Correram os fidalgos e o matuto como loucos pela rua a fóra. João da Cunha levava o inferno no coração. Aquella triste nova dava-lhe a esgotar as fezes do calix de amargura que bebia desde a vespera. Em toda a sua vida nunca sentira tão profunda, tão desumana dor penetrar-lhe a alma.

Todas as portas, tanto as inferiores como as superiores estavam hermeticamente fechadas. Do lado de dentro o silencio era profundo. Tudo indicava que na casa não havia viva alma.

A João da Cunha, perdido em cogitações e incertezas, só faltava desesperar.

— Meu Deus, meu Deus, que hei de fazer? Onde irei descobrir o infame? Onde irei achar minha infeliz mulher?

Estiveram um momento curtindo silenciosos de pé, a modo de privados do exercicio da razão aquella angustia sem nome.

Subito uma detonação que parecia partir do interior do sobrado, veiu resoar do lado de fora.

— Estão ahi, estão dentro. Matou-a o malvado, exclamou o sargento-mór. Adivinho tudo. Quiz violental-a, ella resistiu e elle matou-a. Mas eu o matarei tambem. Matarei o villão.

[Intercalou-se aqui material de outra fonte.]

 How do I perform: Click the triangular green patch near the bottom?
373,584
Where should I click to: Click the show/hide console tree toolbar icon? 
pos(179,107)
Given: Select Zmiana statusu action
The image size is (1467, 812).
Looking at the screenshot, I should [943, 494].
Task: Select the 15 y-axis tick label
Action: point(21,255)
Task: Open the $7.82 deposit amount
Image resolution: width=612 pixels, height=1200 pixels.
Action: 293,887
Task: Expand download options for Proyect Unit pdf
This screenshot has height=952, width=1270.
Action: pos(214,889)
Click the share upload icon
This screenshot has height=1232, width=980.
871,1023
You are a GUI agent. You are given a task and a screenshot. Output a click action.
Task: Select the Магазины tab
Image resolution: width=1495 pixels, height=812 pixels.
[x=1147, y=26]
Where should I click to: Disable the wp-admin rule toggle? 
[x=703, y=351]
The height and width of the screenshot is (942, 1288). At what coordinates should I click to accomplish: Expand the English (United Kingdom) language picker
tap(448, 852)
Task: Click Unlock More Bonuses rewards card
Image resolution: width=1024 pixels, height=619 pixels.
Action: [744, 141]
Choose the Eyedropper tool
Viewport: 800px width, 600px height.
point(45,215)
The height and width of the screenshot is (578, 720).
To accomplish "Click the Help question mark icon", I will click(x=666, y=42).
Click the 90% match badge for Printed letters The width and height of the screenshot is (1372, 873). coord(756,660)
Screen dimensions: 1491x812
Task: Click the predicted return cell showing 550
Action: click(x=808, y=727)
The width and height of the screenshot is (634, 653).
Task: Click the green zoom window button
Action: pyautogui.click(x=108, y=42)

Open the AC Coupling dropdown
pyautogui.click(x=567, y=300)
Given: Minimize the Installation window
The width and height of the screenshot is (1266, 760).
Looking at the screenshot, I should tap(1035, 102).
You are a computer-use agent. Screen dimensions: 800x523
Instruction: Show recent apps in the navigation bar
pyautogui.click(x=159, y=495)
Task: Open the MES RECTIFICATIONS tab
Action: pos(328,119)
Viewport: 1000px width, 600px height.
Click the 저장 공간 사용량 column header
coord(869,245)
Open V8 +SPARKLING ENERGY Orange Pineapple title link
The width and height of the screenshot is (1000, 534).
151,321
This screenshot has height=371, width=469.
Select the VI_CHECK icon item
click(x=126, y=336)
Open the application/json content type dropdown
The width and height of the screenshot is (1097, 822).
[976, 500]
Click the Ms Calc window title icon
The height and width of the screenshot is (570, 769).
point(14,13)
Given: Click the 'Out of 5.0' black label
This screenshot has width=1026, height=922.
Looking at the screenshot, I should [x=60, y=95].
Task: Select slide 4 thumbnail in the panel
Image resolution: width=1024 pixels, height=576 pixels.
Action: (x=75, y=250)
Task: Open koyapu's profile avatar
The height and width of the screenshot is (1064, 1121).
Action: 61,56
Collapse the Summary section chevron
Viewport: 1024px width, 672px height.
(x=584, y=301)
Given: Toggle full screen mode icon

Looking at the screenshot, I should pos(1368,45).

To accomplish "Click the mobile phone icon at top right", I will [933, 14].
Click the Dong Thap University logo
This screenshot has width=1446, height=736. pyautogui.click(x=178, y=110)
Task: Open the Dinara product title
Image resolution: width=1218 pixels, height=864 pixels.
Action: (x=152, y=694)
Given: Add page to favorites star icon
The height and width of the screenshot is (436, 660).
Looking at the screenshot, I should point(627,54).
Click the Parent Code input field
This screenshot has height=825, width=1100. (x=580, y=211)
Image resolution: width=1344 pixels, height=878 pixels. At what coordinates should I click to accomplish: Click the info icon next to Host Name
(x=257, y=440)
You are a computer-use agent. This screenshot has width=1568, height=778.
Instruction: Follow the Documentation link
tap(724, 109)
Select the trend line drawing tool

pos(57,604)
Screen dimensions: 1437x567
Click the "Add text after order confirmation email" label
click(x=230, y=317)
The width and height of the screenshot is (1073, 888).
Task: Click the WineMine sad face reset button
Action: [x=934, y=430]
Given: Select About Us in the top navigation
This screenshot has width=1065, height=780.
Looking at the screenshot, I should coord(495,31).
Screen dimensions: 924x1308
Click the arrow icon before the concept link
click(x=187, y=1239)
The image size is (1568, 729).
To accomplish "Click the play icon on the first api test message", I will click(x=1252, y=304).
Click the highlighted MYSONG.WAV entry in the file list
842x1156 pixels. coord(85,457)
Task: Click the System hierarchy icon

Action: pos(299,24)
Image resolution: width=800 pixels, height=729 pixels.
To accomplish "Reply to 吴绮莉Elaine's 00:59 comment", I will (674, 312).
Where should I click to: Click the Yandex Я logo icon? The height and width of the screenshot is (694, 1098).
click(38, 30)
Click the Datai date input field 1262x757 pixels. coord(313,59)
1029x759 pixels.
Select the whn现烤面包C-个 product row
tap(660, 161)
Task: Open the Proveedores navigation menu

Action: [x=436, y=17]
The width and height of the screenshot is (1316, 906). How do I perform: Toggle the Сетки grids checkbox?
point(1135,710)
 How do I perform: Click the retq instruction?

Lividos, como cadaveres, atiraram-se á porta que lhes pareceu menos resistente. A coices de arcabuz, conseguem mettel-a dentro. Voam de escadas acima como quatro sombras, quatro espectros phantasticos. A claridade do dia chegava ao interior da casa como luz crepuscular; mas aos olhos delles o que se apresentava eram trevas profundas. Francisco foi o primeiro que abriu uma das portas, e João da Cunha o que se atirou para o interior da casa, que não conhecia. O cheiro da polvora e a nuvem de fumo ainda ondulante, indicaram a direcção que elles deviam tomar. Chegam emfim ao dormitorio do negociante. Uma voz enfraquecida fez ouvir então estas palavras:

— Não me matem, não me matem.

Aos pés do leito havia um vulto sentado e outro estendido.

— Por Nosso-Senhor-Jesus-Christo, não acabem comigo.

— Quem és tu, miseravel? Perguntou o sargento-mór.

Era Bartholomeu o barcaceiro.

Contou tudo. Tinha estado na vespera com o negociante. Tinha concertado esperar por elle na Borboleta; mas tendo visto os dobrões que o negociante inadvertidamente lhe mostrara projectou logo apossar-se delles furtivamente. Esteve na barcaça até a hora em que a sorte pareceu ser pelas armas dos mascates; mas tanto que soube da entrada da tropa do governo, correu ao sobrado, calculando que Coelho seria morto, ou ao menos preso. Chegando ahi, fechou-se por dentro para afastar qualquer suspeita, e forçou a burra. Quando a tampa cedeu á violencia, um tiro partio de dentro, e o ferio acima do ventre. Era o tiro que elles tinham ouvido. Em vão procurou o dinheiro que o tinha tentado. O que encontrou foi uma pistola presa ao cofre por occulto apparelho, ali posto intencionalmente para a fazer disparar sobre quem o violasse.

— E a Borboleta?

— Deve de estar ainda no porto á minha espera. Os quatro amigos atiraram-se immediatamente fóra do aposento e ganharam a rua em violenta carreira para o porto.